EXERCISE PASSAGE:
:::::

U of S | Mailing List Archive | alt-photo-process-l | Red chalk - thank you

Red chalk - thank you

Thanks to everyone who replied to my question, especially to you, Katharine,
for your careful and detailed response which clarifies things wonderfully.

FYI I chased down a pigment in the Cornelissen list called "Pozzuoli Red"
which seems a little more brick-y than the Venetian red on the same site.
Cornelissen declines to allocate a number to the pigment, but a site for
icon painters (who insist on natural earth colours) has it, allocates it to
PR102 (which would chime with "red ochre" in Hilary Page) and states that it
comes from quarries in Northern Italy.

I also discover that I've got a small jar of something called "Herculaneum
Red" purchased at a wonderful pigment shop in Umbria a few years ago. It's a
much more orange colour, and I've no idea whether it's synthetic or natural.

The sainted Fred Picker used to get lots of letters from people with queries
about various techniques or materials. Many of the senders got their
original letters back, with the sole addition of a large rubber stamp saying
"TRY IT!".

Sounds like good advice - guess I should take it...

Best wishes


On 24/5/09 22:51, "Katharine Thayer" <kthayer@pacifier.com> wrote:

> On May 22, 2009, at 3:45 PM, Henry Rattle wrote:
>> Recent discussion of Michallet paper prompted me to get a facsimile
>> copy of Maskell and Demachyıs ³Photo-Aquatint² paper. They
>> recommend a number of pigments for gum printing, Most of the
>> colours/pigments they mention are familiar, but second on their
>> list of the most suitable, after venetian red, comes red chalk. I
>> looked this up on the Web, but only found such things as red chalk
>> drawings by (e.g.) da Vinci.

:::::

THE DATA:

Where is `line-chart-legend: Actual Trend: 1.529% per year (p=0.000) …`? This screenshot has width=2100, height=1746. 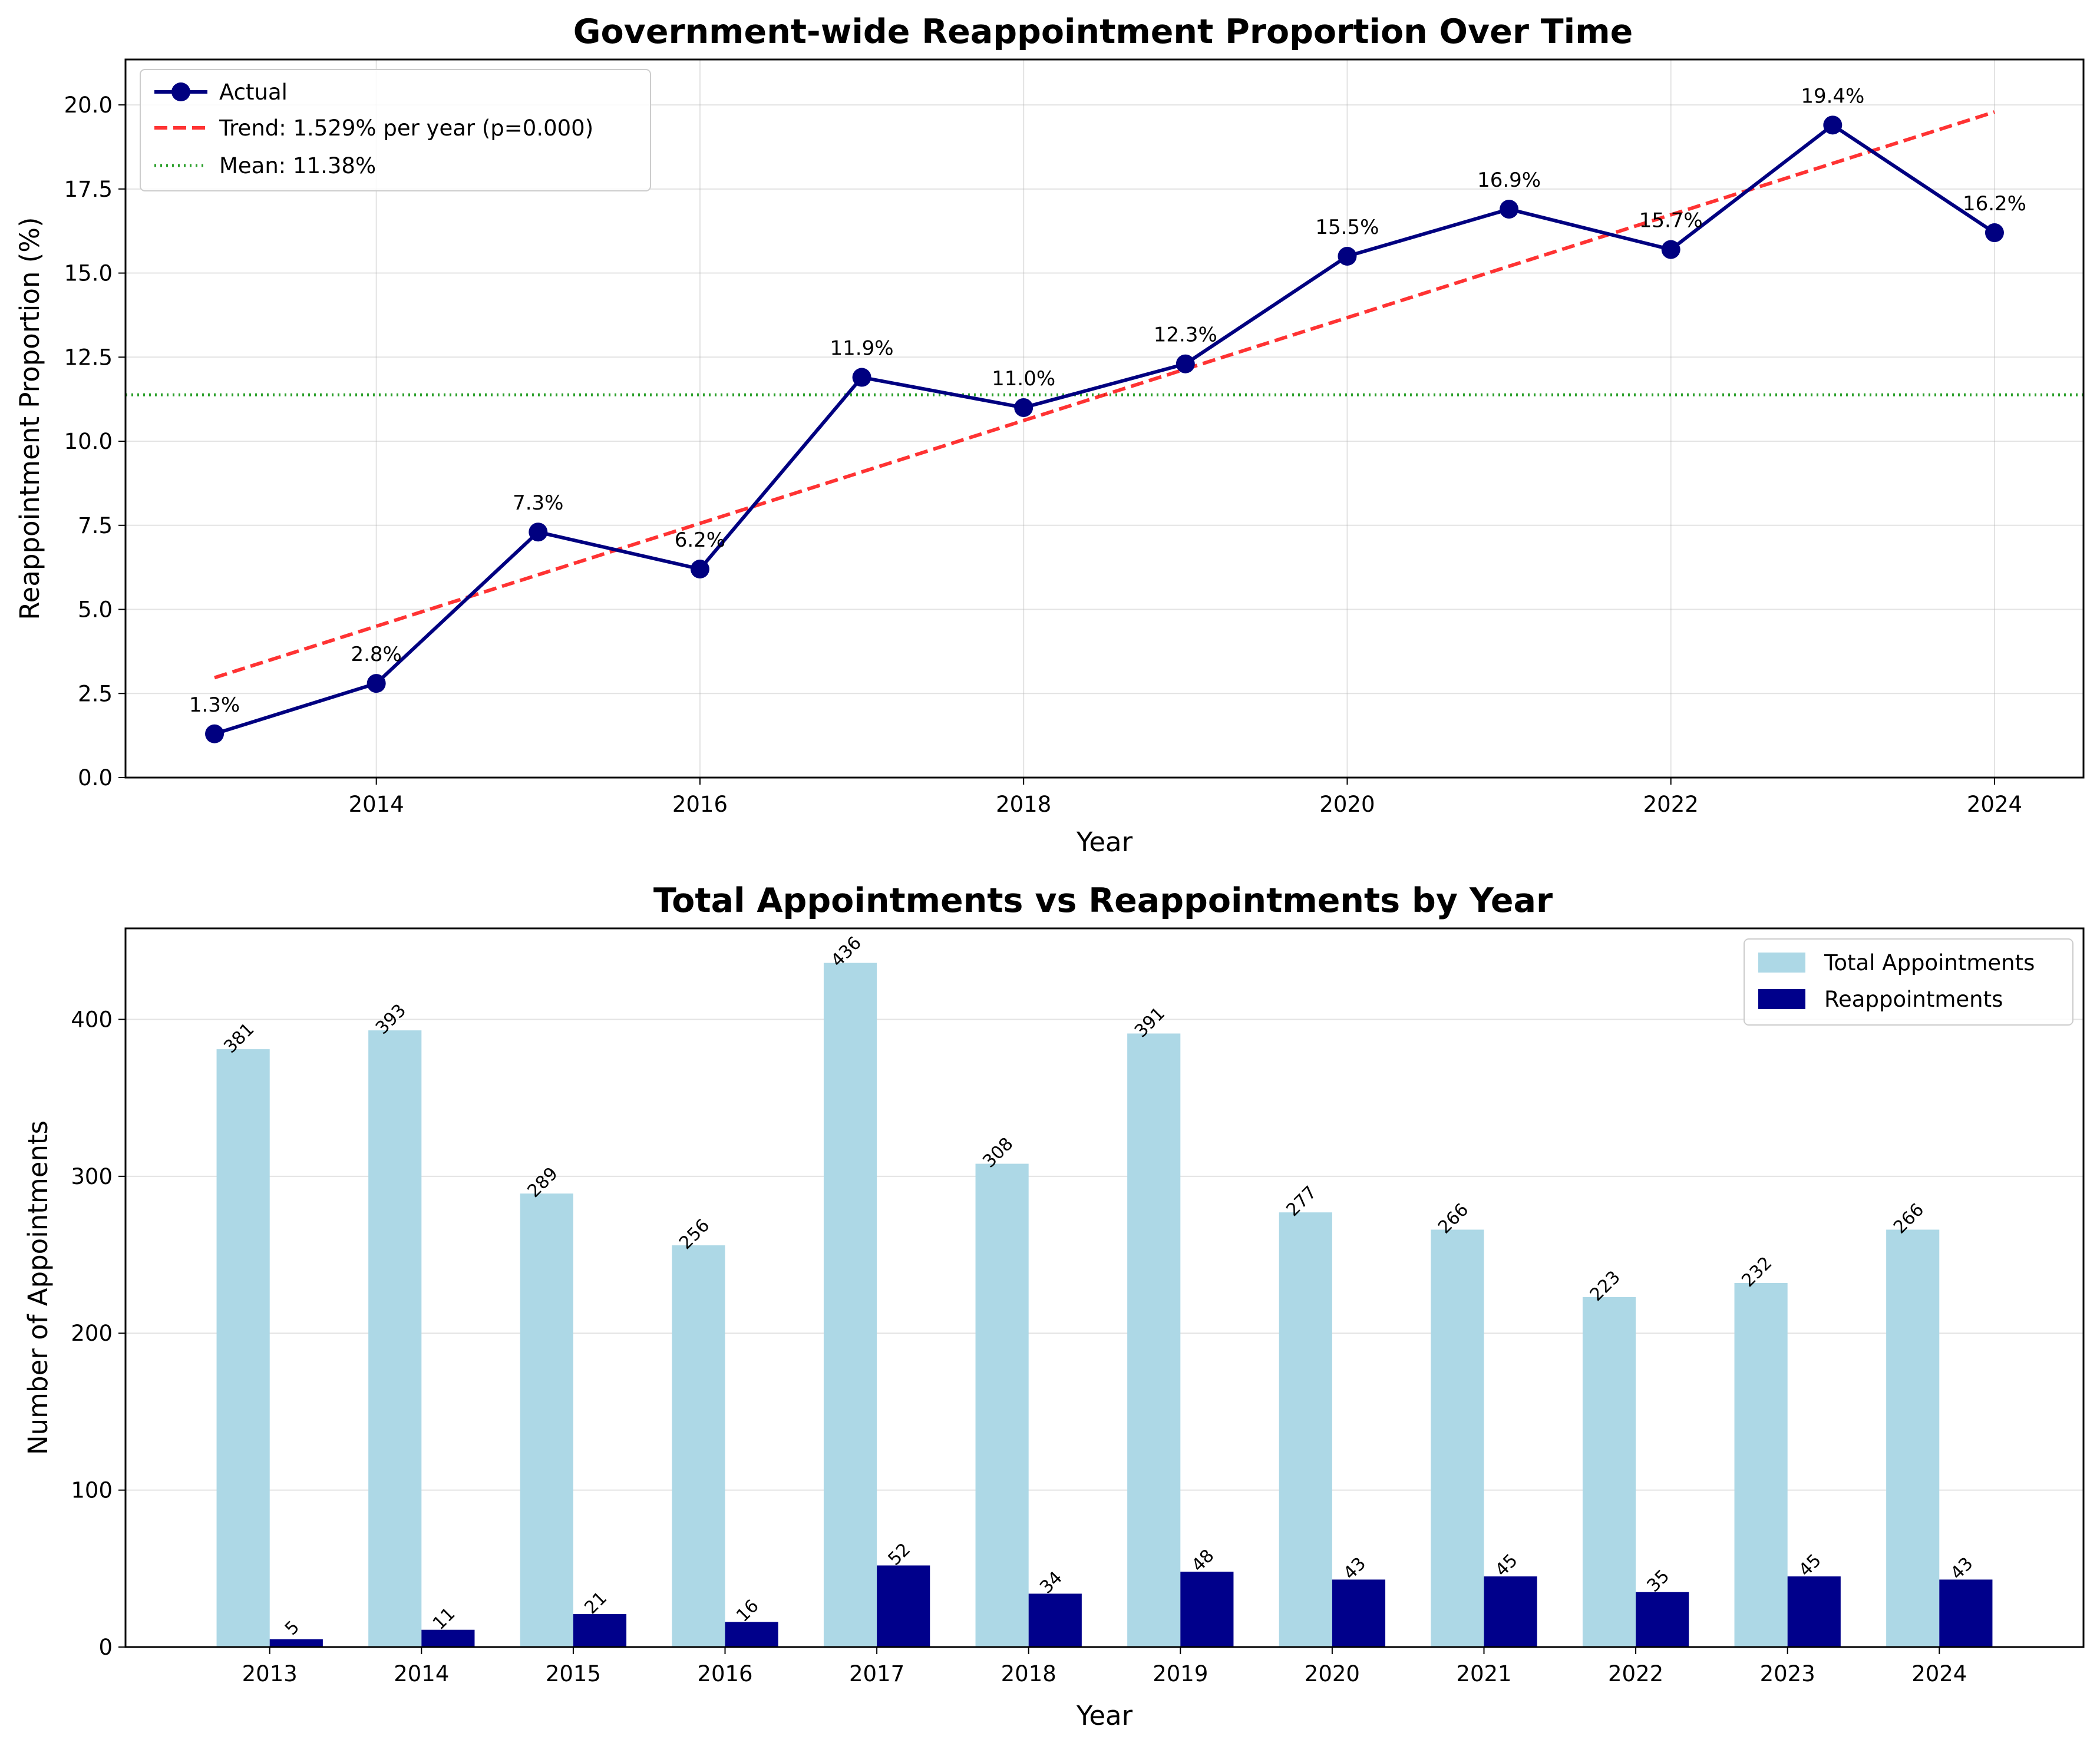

:::::

DIRECTIONS:
1. In the red chalk message, copy the passage starting at "Thanks to everyone" and ending at "in Northern Italy.".
2. According to the red chalk message, where does the icon painters' site say Pozzuoli Red comes from?

RESPONSES BY ITEM NUMBER:
1.
Thanks to everyone who replied to my question, especially to you, Katharine,
for your careful and detailed response which clarifies things wonderfully.

FYI I chased down a pigment in the Cornelissen list called "Pozzuoli Red"
which seems a little more brick-y than the Venetian red on the same site.
Cornelissen declines to allocate a number to the pigment, but a site for
icon painters (who insist on natural earth colours) has it, allocates it to
PR102 (which would chime with "red ochre" in Hilary Page) and states that it
comes from quarries in Northern Italy.

2. From quarries in Northern Italy.